Differentiated services would simply introduce priority bits to the traffic that may be sensitive to delay and jitter like a Netflix movie.  Best-effort traffic would continue to have no priority.  In most cases the end-user would not even know that their traffic was being delayed.  If that same end-user purchased a Hulu Plus Plus service that was differentiated, they would no longer see the excessive buffering, stopping, and block errors that they typically now see.  The result is a better Internet experience for all.  Throwing more bandwidth at an end-user does not necessarily solve the problem as Molly Wood of CBS Interactive (CNET) and others have postulated.  Routers, servers, and other transport equipment can slow down traffic if too much hits it at one time no matter how much bandwidth is available.

not_a_truckNet neutrality is a vague term that means different things to different people so saying someone is for or against net neutrality means nothing.  Most everyone including the carriers will agree that they want an open Internet, but what does that really mean?  Verizon and Google each have some of the Internet’s pioneers working for them, and they have the technical know-how to best evolve the Internet.  Al Gore, Ted Stevens (RIP), George Soros, Rupert Murdoch, Jason Calacanis, the FCC, and many others did not invent the Internet nor do they engineer it on a daily basis.  They should leave the engineering of it to the many companies and people that build and manage it.  The Internet Engineering Task Force (IETF) is composed of those individuals which make it a perfect body to decide the tenants of net neutrality.  The Internet is a global phenomenon because it was designed and built by these people, not bureaucrats, politicians, and do-gooders.  By deviating from that formula we risk polluting the Internet with restrictions that will stifle innovation and the entrepreneurs that net neutrality proponents are claiming to represent.  That is why I believe that this shared statement of principles should not serve as a basis for legislation by Congress or regulation by the FCC, but as a request for comment (RFC) by the IETF so the Internet can truly be left free and open globally.

Verizon and Google arrived at a major milestone by agreeing that they will not block or impede traffic/services from any particular lawful source.  Both parties agreed that network management techniques or traffic prioritization was allowed by service type and not service provider.  The implications of this agreement is that YouTube could compete against FiOS on a level playing field.  The small additional charge for a guaranteed quality of experience is well worth it.  Revenue gained would be used to continue to invest in continued Internet improvements and a better user experience.  It is a pity that the technical press does not grasp this fact.  Instead they are intent on listening to governmental organizations trying to expand their control over the Internet or third-parties spreading their socialist agenda.  None of these groups have a true financial interest in the Internet.  The astute observer will notice that true content providers (mainstream media excluded) are absent form the cacophony of descent.  Could it be that they are siding with the largest content provider in the world?  Perhaps they realize that these principles could allow them to compete with the large carriers.

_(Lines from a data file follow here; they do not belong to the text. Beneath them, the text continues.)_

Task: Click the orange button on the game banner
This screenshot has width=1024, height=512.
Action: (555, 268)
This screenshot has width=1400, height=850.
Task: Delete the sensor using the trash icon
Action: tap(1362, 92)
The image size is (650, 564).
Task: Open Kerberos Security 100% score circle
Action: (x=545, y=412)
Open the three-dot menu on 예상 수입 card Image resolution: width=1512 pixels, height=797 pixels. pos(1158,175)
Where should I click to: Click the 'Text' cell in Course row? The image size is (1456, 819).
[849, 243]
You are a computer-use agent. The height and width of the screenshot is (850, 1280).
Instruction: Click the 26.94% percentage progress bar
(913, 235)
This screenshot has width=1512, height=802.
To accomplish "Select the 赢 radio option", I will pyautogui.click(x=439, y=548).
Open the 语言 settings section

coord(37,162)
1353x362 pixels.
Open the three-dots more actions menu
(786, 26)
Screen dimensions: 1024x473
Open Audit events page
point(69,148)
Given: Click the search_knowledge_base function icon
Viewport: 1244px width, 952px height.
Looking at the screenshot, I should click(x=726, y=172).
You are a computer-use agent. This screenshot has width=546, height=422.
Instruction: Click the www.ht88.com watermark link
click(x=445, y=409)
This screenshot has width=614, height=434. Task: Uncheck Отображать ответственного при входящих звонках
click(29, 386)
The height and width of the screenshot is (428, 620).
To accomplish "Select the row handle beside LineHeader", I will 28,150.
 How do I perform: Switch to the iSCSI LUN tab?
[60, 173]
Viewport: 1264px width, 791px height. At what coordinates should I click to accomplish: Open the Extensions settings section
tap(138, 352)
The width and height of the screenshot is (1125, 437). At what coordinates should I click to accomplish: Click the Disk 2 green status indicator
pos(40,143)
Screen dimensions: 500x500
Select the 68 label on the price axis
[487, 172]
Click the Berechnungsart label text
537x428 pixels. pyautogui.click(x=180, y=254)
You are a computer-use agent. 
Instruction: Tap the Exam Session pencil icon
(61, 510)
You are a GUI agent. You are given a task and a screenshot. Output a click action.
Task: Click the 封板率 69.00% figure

Verizon and Google took the initiative to form an agreement between content provider and carrier.  The media assumes that any time private companies get together that they are doing evil.  They would be wise to keep in mind that private companies, research institutions, and universities built the internet, not the FCC or Congress.  Google and Verizon did what bureaucrats and the politicians could not do: take an initial step at defining net neutrality for wireline networks.  There are some items that could be refined a bit as other content providers and carriers come on board, and they must tackle wireless networks.  Exempting them was their biggest mistake, because they are just as an important Internet access method for many Americans.  The IETF should take this draft proposal and expand it to cover all access methods including wireless.  Global adoption by carriers and content providers is crucial so innovation and competition can continue on the Internet.

Note:  The author does not work for or compensated by Verizon, Google, or any other carrier or content provider.  These opinions and facts are based on my two plus decades of experience in the telecommunications industry.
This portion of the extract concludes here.